Virtual USA Highlights

  • Integrates Existing Frameworks and Investments: Virtual USA utilizes current information-sharing platforms to permit new and existing technologies to seamlessly exchange information with one another.
  • Draws on Local Input: Virtual USA is based on the needs of local and state first responders to manage data access within their own jurisdictions and to share information with relevant jurisdictions across the nation.
  • Employs a Comprehensive Approach: Virtual USA is not limited to information exchanges between two agencies; instead, the initiative fosters dynamic information sharing among all federal, state, local and tribal practitioners.

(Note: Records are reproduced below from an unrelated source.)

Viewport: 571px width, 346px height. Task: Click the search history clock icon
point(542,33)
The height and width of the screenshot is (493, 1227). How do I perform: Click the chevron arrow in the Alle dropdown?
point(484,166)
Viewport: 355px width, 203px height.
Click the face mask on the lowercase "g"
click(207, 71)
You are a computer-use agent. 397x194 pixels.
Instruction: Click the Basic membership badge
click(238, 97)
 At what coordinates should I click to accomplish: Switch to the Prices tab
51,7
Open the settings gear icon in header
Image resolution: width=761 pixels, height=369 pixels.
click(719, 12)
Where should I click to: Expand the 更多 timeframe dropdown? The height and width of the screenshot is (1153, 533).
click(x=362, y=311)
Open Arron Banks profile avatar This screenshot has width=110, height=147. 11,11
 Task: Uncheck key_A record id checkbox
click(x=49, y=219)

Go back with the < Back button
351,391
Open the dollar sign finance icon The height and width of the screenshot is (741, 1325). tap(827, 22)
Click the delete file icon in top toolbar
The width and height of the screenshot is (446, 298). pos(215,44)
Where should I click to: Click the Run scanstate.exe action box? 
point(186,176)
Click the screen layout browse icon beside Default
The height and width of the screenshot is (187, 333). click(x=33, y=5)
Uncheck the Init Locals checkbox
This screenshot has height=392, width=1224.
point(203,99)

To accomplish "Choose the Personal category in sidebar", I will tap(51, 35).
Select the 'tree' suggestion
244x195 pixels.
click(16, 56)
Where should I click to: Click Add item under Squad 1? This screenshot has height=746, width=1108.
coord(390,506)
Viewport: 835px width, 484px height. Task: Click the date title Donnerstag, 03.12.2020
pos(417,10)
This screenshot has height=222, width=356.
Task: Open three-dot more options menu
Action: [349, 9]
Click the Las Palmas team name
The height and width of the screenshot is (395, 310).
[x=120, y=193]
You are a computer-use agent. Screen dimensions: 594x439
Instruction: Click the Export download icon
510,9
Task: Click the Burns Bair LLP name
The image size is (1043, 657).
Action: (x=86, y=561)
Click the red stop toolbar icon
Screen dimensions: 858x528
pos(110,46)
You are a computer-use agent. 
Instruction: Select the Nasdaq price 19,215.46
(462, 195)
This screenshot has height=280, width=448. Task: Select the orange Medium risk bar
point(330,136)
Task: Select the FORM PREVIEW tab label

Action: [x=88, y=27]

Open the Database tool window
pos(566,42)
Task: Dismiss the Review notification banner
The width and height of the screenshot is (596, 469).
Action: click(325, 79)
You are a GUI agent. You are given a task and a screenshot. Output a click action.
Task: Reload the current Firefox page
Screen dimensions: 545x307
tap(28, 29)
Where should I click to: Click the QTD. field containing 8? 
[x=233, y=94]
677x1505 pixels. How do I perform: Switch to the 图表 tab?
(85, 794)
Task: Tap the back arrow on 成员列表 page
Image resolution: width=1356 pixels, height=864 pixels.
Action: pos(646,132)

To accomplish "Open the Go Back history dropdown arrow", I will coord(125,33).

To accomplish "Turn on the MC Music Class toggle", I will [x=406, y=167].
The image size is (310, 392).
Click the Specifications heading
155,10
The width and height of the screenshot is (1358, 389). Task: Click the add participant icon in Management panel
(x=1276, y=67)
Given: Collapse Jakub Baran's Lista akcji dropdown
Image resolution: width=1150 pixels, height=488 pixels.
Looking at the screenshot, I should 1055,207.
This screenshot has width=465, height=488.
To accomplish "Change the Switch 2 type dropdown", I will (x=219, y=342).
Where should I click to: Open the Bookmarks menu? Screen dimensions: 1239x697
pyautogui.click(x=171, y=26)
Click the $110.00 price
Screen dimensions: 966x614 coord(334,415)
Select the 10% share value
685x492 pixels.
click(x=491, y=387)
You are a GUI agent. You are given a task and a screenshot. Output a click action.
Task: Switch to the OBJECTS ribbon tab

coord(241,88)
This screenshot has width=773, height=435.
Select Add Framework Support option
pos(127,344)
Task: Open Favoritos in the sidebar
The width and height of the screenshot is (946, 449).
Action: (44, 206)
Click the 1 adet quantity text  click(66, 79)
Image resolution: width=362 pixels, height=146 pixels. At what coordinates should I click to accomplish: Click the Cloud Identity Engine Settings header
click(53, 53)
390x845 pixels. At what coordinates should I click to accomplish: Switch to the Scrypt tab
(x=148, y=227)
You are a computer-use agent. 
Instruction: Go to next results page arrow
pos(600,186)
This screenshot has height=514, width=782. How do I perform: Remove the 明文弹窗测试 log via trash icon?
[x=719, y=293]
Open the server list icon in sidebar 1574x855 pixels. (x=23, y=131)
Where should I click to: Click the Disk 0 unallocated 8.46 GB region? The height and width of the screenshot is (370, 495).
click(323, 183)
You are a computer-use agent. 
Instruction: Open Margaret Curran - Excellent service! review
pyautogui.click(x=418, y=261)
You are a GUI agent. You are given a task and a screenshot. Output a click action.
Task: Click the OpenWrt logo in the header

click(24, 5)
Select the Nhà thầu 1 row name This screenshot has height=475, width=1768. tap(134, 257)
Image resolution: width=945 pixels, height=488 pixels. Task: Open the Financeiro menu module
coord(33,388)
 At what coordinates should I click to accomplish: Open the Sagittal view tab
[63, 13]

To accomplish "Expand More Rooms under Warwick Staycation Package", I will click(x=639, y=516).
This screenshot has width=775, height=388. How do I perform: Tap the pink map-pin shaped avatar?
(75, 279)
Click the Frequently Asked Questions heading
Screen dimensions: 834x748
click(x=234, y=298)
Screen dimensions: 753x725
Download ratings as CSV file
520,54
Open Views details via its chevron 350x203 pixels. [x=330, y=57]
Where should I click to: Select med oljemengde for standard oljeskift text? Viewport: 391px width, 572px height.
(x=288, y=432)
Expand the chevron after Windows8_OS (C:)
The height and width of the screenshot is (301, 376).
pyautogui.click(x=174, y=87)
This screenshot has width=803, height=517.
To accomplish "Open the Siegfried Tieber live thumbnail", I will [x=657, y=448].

  • Provides a Flexible, Accessible Platform: Because Virtual USA uses open data standards and open source software, more states and localities can join this information exchange project.
  • Involves Everyone: Virtual USA allows Americans in their own communities to contribute information — in real-time — to support the efforts of police, fire and emergency management officials during disasters and recovery efforts.